Re: [PATCH v5 3/4] bpf: Add libbpf logic for user-space ring buffer

From: Andrii Nakryiko
Date: Fri Sep 09 2022 - 19:59:57 EST

Next message: Xiaoke Wang: "Re: [PATCH v4] staging: r8188eu: fix potential memory leak in rtw_os_xmit_resource_alloc()"
Previous message: Jason Gunthorpe: "Re: [PATCH v3 01/15] vfio: Add helpers for unifying vfio_device life cycle"
Messages sorted by: [ date ] [ thread ] [ subject ] [ author ]

On Fri, Sep 2, 2022 at 4:43 PM David Vernet <void@xxxxxxxxxxxxx> wrote:
>
> Now that all of the logic is in place in the kernel to support user-space
> produced ring buffers, we can add the user-space logic to libbpf. This
> patch therefore adds the following public symbols to libbpf:
>
> struct user_ring_buffer *
> user_ring_buffer__new(int map_fd,
> const struct user_ring_buffer_opts *opts);
> void *user_ring_buffer__reserve(struct user_ring_buffer *rb, __u32 size);
> void *user_ring_buffer__reserve_blocking(struct user_ring_buffer *rb,
> __u32 size, int timeout_ms);
> void user_ring_buffer__submit(struct user_ring_buffer *rb, void *sample);
> void user_ring_buffer__discard(struct user_ring_buffer *rb,
> void user_ring_buffer__free(struct user_ring_buffer *rb);
>
> A user-space producer must first create a struct user_ring_buffer * object
> with user_ring_buffer__new(), and can then reserve samples in the
> ring buffer using one of the following two symbols:
>
> void *user_ring_buffer__reserve(struct user_ring_buffer *rb, __u32 size);
> void *user_ring_buffer__reserve_blocking(struct user_ring_buffer *rb,
> __u32 size, int timeout_ms);
>
> With user_ring_buffer__reserve(), a pointer to a 'size' region of the ring
> buffer will be returned if sufficient space is available in the buffer.
> user_ring_buffer__reserve_blocking() provides similar semantics, but will
> block for up to 'timeout_ms' in epoll_wait if there is insufficient space
> in the buffer.
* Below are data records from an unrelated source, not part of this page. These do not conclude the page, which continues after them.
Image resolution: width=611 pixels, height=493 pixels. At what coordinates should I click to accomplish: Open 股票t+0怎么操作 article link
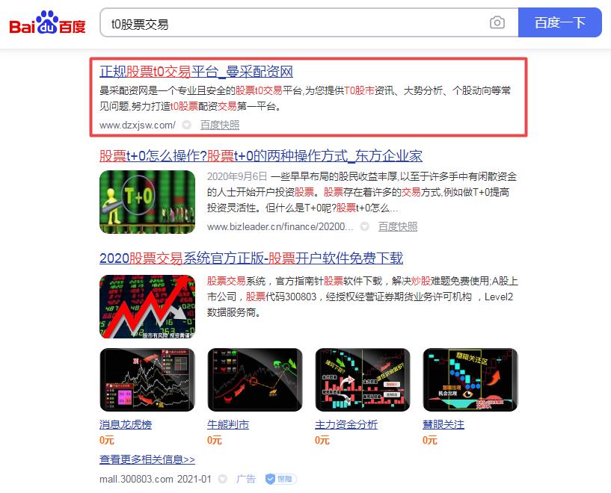point(261,156)
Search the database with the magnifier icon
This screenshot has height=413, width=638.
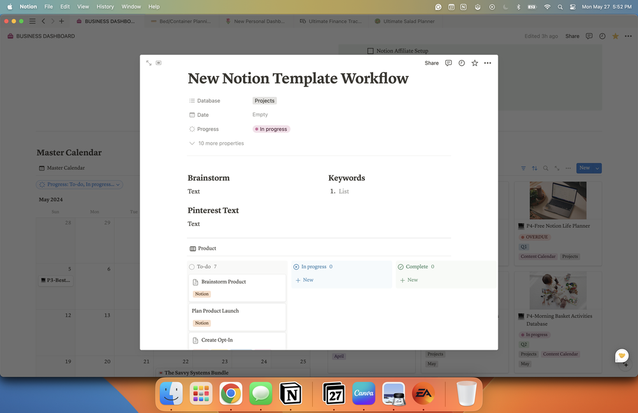[x=546, y=168]
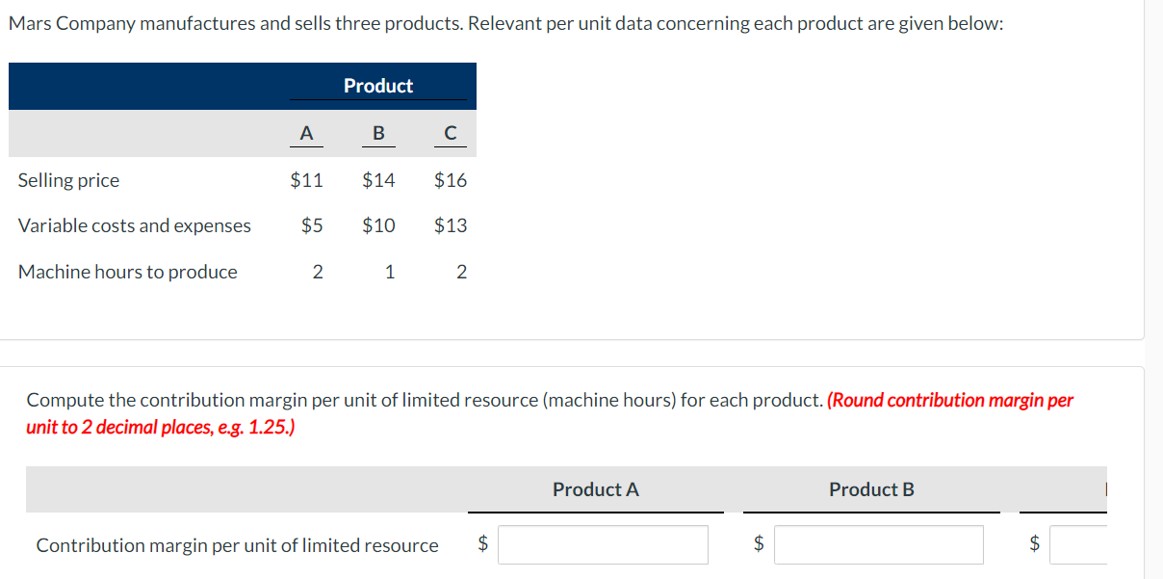The image size is (1163, 579).
Task: Click the $13 variable cost cell
Action: click(451, 225)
This function has the guarantee from the kernel that it will
> receive at least one event-notification per invocation to
> bpf_ringbuf_drain(), provided that at least one sample is drained, and the
> BPF program did not pass the BPF_RB_NO_WAKEUP flag to bpf_ringbuf_drain().
>
> Once a sample is reserved, it must either be committed to the ring buffer
> with user_ring_buffer__submit(), or discarded with
> user_ring_buffer__discard().
>
> Signed-off-by: David Vernet <void@xxxxxxxxxxxxx>
> ---
> tools/lib/bpf/libbpf.c | 10 +-
> tools/lib/bpf/libbpf.h | 105 +++++++++++++
> tools/lib/bpf/libbpf.map | 10 ++
> tools/lib/bpf/libbpf_probes.c | 1 +
> tools/lib/bpf/libbpf_version.h | 2 +-
> tools/lib/bpf/ringbuf.c | 270 +++++++++++++++++++++++++++++++++
> 6 files changed, 395 insertions(+), 3 deletions(-)
>

Thanks for adding nice doc comments! See below for few minor nits, but
ns_elapsed issue I think is pretty bad and should be fixed.
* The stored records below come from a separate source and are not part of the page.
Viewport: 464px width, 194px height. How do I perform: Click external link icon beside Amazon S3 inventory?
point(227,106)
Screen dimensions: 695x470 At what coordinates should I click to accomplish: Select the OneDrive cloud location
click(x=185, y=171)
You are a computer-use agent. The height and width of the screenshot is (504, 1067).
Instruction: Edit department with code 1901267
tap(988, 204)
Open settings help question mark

> @@ -1011,6 +1011,7 @@ LIBBPF_API int bpf_tc_query(const struct bpf_tc_hook *hook,
>
> /* Ring buffer APIs */
> struct ring_buffer;
> +struct user_ring_buffer;
>
> typedef int (*ring_buffer_sample_fn)(void *ctx, void *data, size_t size);
>
> @@ -1030,6 +1031,110 @@ LIBBPF_API int ring_buffer__poll(struct ring_buffer *rb, int timeout_ms);
> LIBBPF_API int ring_buffer__consume(struct ring_buffer *rb);
> LIBBPF_API int ring_buffer__epoll_fd(const struct ring_buffer *rb);
>
> +struct user_ring_buffer_opts {
> + size_t sz; /* size of this struct, for forward/backward compatibility */
> +};
> +
> +#define user_ring_buffer_opts__last_field sz
> +
> +/* @brief **user_ring_buffer__new()** creates a new instance of a user ring
> + * buffer.
> + *
> + * @param map_fd A file descriptor to a BPF_MAP_TYPE_RINGBUF map.

typo: USER_RINGBUF

> + * @param opts Options for how the ring buffer should be created.
> + * @return A user ring buffer on success; NULL and errno being set on a
> + * failure.
> + */
> +LIBBPF_API struct user_ring_buffer *
> +user_ring_buffer__new(int map_fd, const struct user_ring_buffer_opts *opts);
> +
> +/* @brief **user_ring_buffer__reserve()** reserves a pointer to a sample in the
> + * user ring buffer.
> + * @param rb A pointer to a user ring buffer.
> + * @param size The size of the sample, in bytes.
> + * @return A pointer to a reserved region of the user ring buffer; NULL, and
> + * errno being set if a sample could not be reserved.
> + *
> + * This function is *not* thread safe, and callers must synchronize accessing
> + * this function if there are multiple producers. If a size is requested that
> + * is larger than the size of the entire ring buffer, errno will be set to
> + * E2BIG and NULL is returned. If the ring buffer could accommodate the size,
> + * but currently does not have enough space, errno is set to ENOSPC and NULL is
> + * returned.

we might want to mention that returned pointer is 8-byte aligned

> + *
> + * After initializing the sample, callers must invoke
> + * **user_ring_buffer__submit()** to post the sample to the kernel. Otherwise,
> + * the sample must be freed with **user_ring_buffer__discard()**.
> + */
> +LIBBPF_API void *user_ring_buffer__reserve(struct user_ring_buffer *rb, __u32 size);
> +

[...]

> + err = user_ringbuf_map(rb, map_fd);
> + if (err)
> + goto err_out;
> +
> + return rb;
> +
> +err_out:
> + user_ring_buffer__free(rb);
> + return errno = -err, NULL;
> +}
> +
> +static void user_ringbuf__commit(struct user_ring_buffer *rb, void *sample, bool discard)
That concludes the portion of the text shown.